Ava et Oliver, se cherchent, résistent, se titillent tel un rituel de séduction ; ça apporte une certaine légèreté et une certaine fraîcheur en opposition avec le côté poignant de leurs histoires respectives. Ils sont des êtres humains faits de chair et de sang, avec un cœur et des besoins tout simplement !

 

Mais ils vont aussi subir des revers, prononcer des mots durs dans l’attente de quelque chose qui ne viendra peut-être jamais. C'est bien là la force de ce roman. Tout en finesse et en simplicité, l'auteure offre une belle histoire qui, même si le coup de cœur n’est pas de taille XXL, ne m'a pas laissée insensible. Peu importe la taille, le plus important est que les émotions soient bien passées.

 

« L’amour ne se commande pas. J’aime cette femme et j’évolue en équilibre sur un fil si ténu que j’ai une conscience accrue du vide qui m’habitera si elle décide de rompre »

 

Laureline ELIOT a une très jolie plume, authentique et sans chichis. Elle ne s’embarrasse pas de l’inutile ; elle va à l’essentiel et ça fait du bien. Gagnante du concours EMPRISE de Fyctia, à la lecture de VertiG on comprend parfaitement pourquoi.

> **Données enregistrées**

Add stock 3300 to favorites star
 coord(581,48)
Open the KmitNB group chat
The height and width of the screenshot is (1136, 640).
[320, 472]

> **Consigne**
Poursuivez la critique du roman VertiG en reprenant juste après sa dernière phrase.

> **Réponse**
Son écriture véhicule des émotions et des valeurs tellement belles, tellement fortes qu’on se surprendrait à se retrouver avec les larmes au bord des yeux et au bord du cœur. Elle nous pousse à voir au-delà de l’autre et des apparences qu’il/qu’elle peut renvoyer. C’est une belle leçon de vie où le lâcher prise n’a rien de tabou et où la bienveillance et l’indulgence sont des combats qui ne sont jamais gagnés d’avance. Et pour toutes ces petites choses qui vont si bien ensemble et qui forment une belle unité, Vertig fait partie de ces romans à côté desquels il ne faut surtout pas passer sans s’arrêter.

 

« Plus de hiérarchie, ici. Aucun de nous ne contrôle l’autre. Juste nos deux corps qui se percutent, se mélangent et se reconnaissent »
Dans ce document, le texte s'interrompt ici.